In their wanderings Nell and her grandfather fell in with some queer people. While they were resting near a village church, they came upon two men who were travelling over the country giving Punch and Judy shows. One of them, a merry-faced man with twinkling eyes and a red nose, was named Short. His companion, Codlin, was a more courteous and gloomy person. Mr. Codlin took the figure of Judy out of the box and said:
“Look here, here’s all this Judy’s clothes falling to pieces again. You haven’t got a needle and thread, I suppose?”

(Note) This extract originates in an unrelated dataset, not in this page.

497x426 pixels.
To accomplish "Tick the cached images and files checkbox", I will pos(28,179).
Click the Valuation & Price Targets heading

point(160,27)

Nell had a needle and thread and soon was at work on Judy’s dress, and soon they were friends, and Codlin and Short took them to the wayside inn where they met other travellers who were going to fairs. The chapter which tells of the talk at the Jolly Sandboys is one which the lover of Dickens likes to read more than once.
THE JOLLY SANDBOYS
THE Jolly Sandboys was a small roadside inn with a sign representing three Sandboys increasing their jollity with as many jugs of ale and bags of gold, creaking and swinging on its post on the opposite side of the road. As the travellers had observed that day, there were many indications of their drawing nearer and nearer to the race town, such as gypsy camps, carts laden with gambling booths, itinerant showmen of all kinds, and beggars and trampers of every degree.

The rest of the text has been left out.